Sie errötete sofort.

"Als... als Geliebte?", quiekte sie ängstlich heraus.Elias fror ein. Sie war undurchdringlich wie eine Wand.

"Und wem würde das zugutekommen?", neckte er, während er ihr Haar zwischen seinen Fingern zwirbelte.

Adeline schluckte. Ihre Augen hafteten an seinen Fingern, während sie verzweifelt versuchte, nicht an jene Nacht zu denken. Er hatte behauptet, ein hervorragender Pianist zu sein. Seine Fertigkeit war überdeutlich zur Schau gestellt worden.

"Y-you?"

Elias lachte laut auf. "Klingt, als wäre das eher zu deinem Vorteil, Liebes."

Adeline schüttelte so heftig den Kopf, dass er befürchtete, das arme Ding könnte ihr einfach abfallen.

"Ich weiß nicht...", sinnierte er. "Jeden Morgen auf mein gutaussehendes Gesicht zu treffen, die Ekstase zu genießen, die ich dir bereite, und der Lust zu erliegen…"

Adeline stockte der Atem. Ihr Herz setzte einen Schlag aus. War es verlottert von ihr, sich all das vorzustellen? Plötzlich tauchte ein Bild in ihrem Kopf auf. Sein muskulöser Körper presste sich an ihren, während sie vor Genuss wimmerte, der Schweiß rann über ihre ineinander verschlungenen Glieder.

"Es scheint, als würdest du es weit mehr genießen als ich", neckte er weiter.

Elias überlegte, ob er den einzigen Reinblütigen in dieser ganzen Welt, der Gedanken lesen konnte, töten sollte. Wenn er das Blut dieses Mannes tränke, würde Elias dessen Macht erben. Er würde alles tun, um zu erleben, was in ihrem Köpfchen vor sich ging.

"Ich wollte nur..."

"Bis zum Ende des Balls hast du Zeit, mir deine Pflichten in meinem riesigen Schloss zu schildern", erklärte Elias. Seine Finger strichen sanft über ihren Nacken, seine Knöchel spürten ihre weiche und geschmeidige Haut. Ein so hübscher Hals... es wäre eine Sünde, hineinzubeißen.

"Und wo finde ich dich dann?", fragte sie misstrauisch.

"Überall."

Adeline war verwirrt. Sie war von Elias so lange fasziniert gewesen, dass sie ihre anzügliche Lage vergessen hatte. Ihr wurde es erst bewusst, als er respektvoll einen Schritt zurücktrat.

"Ich verstehe nicht", sagte sie.

Elias zuckte nur mit den Schultern. Er drehte sich auf den Absätzen um und schlenderte davon.

"Elias."

Um ihretwillen hielt er inne.

"Meine Halskette."

Elias drehte seinen Kopf und zwinkerte ihr über die Schulter zu. "Sie wird mein sein."

Sie öffnete den Mund, um zu protestieren.

"—bis du dich entscheidest."

- - - - -

Adeline wollte nicht zum Ball zurückkehren. Tante Eleanor würde gereizt sein und Asher wäre verärgert. Sie hatte schon viel zu lange hier draußen verbracht. Doch in Elias' Gegenwart schien die Zeit stillzustehen. Wenn er da war, sah sie niemanden außer ihm.

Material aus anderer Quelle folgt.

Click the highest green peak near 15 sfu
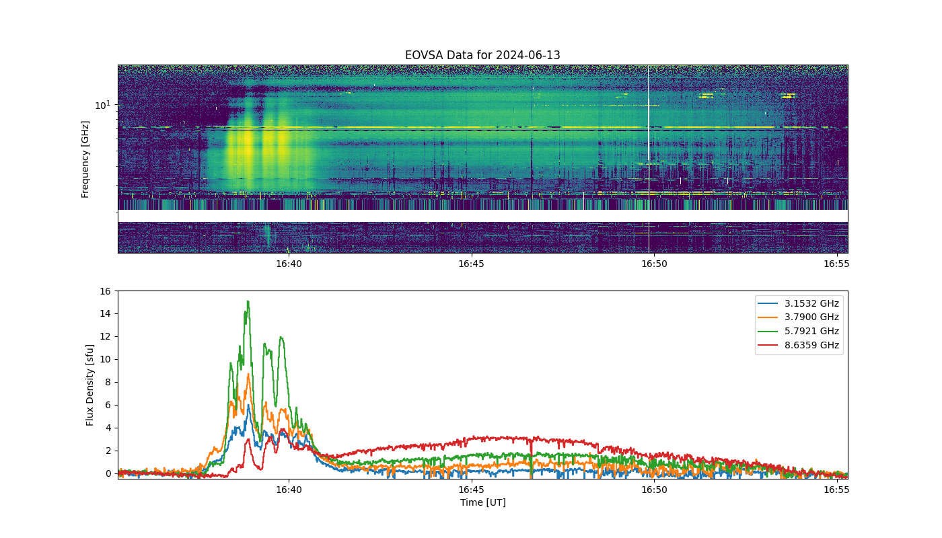The height and width of the screenshot is (538, 942). (x=248, y=301)
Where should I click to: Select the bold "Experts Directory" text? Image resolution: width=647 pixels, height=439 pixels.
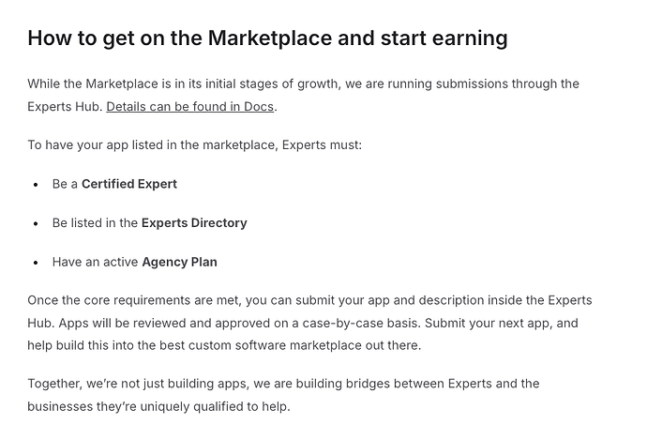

Es war, als sei er der Mittelpunkt ihrer Welt.

"Das ergibt keinen Sinn", murmelte Adeline.

Es schien, als kannte Elias sie schon als Kind. Aus irgendeinem Grund fühlte sie, dass auch sie ihn kannte. Adeline würde nicht einfach zulassen, dass ein Fremder sie berührte.

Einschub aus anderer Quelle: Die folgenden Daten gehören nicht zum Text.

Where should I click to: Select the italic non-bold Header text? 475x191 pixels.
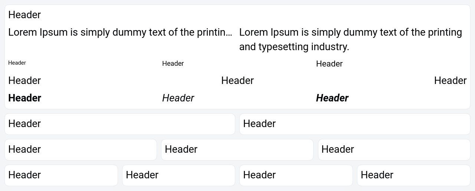coord(178,98)
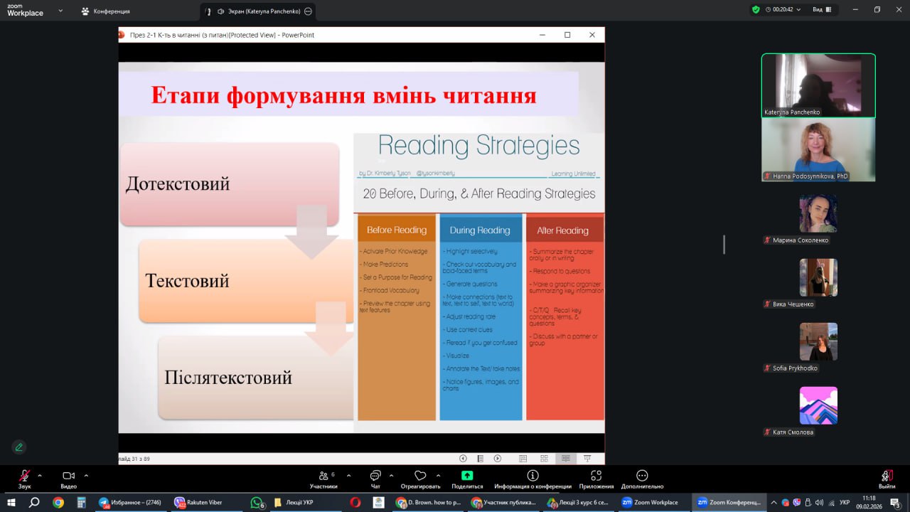Leave the meeting with Выйти button
This screenshot has height=512, width=910.
[887, 479]
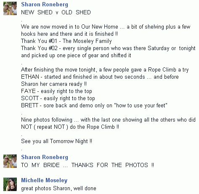Select the Thank You #01 Moseley Family line
The image size is (199, 194).
pos(66,41)
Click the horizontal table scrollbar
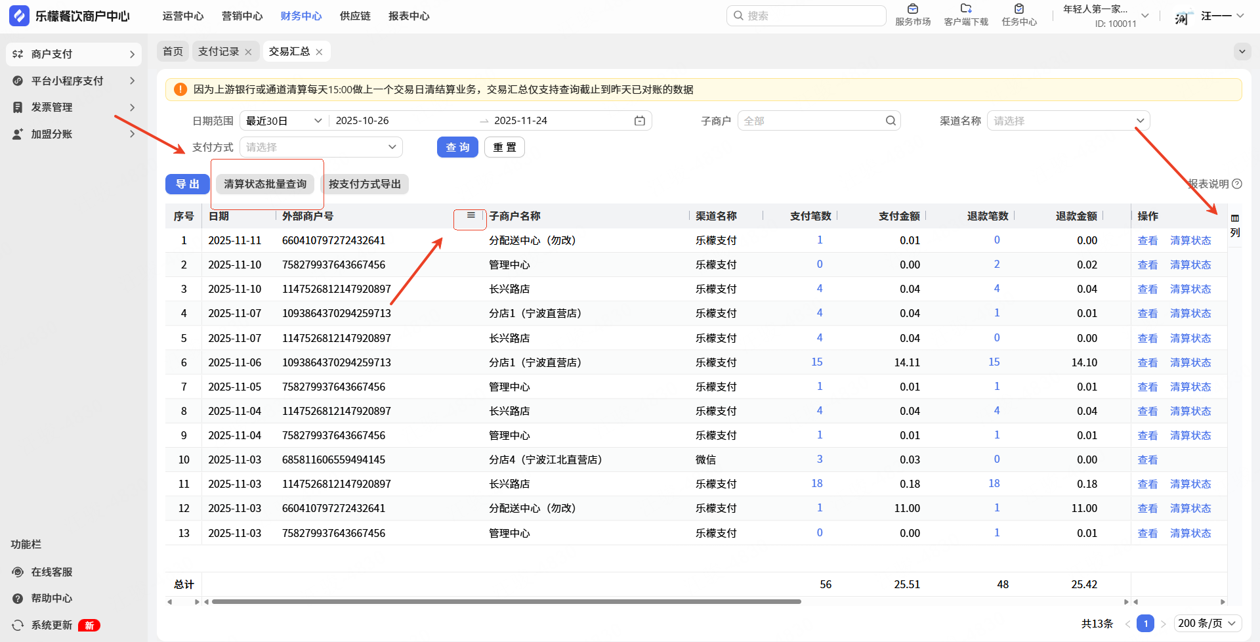Screen dimensions: 1260x642 click(505, 601)
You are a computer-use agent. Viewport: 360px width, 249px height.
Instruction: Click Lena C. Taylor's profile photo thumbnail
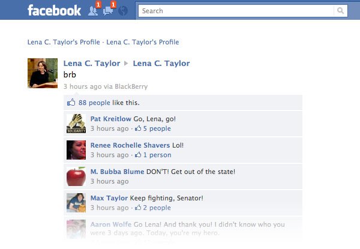pyautogui.click(x=43, y=73)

In ihrem benommenen Zustand musste sie ihn erkannt haben. Aus seinen Worten und seinem Versprechen schloss man nicht auf die Verbindung zwischen Mann und Frau.

"War er ... einer von Ashers Freunden?"

Adeline verwarf sogleich den albernen Gedanken. Wenn er ein Freund von Asher gewesen wäre, hätte sie sich an Elias erinnert. Außerdem zweifelte Adeline daran, dass Asher jemals einen Vampir, geschweige denn einen Reinblütigen dulden würde.

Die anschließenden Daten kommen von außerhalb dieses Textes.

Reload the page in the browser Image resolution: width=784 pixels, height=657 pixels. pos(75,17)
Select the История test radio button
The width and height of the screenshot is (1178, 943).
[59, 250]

Es gab noch einen letzten Gedanken, der ihr in den Sinn kam.

Elias musste ein Freund ihres Vaters, Kronprinz Kaline, sein. Sie mussten auch enge Freunde gewesen sein, denn ihr Vater war ein beschützender Mann, der nie Jungen in ihre Nähe ließ.

"Ich sollte Tante Eleanor fragen. Vielleicht weiß sie etwas."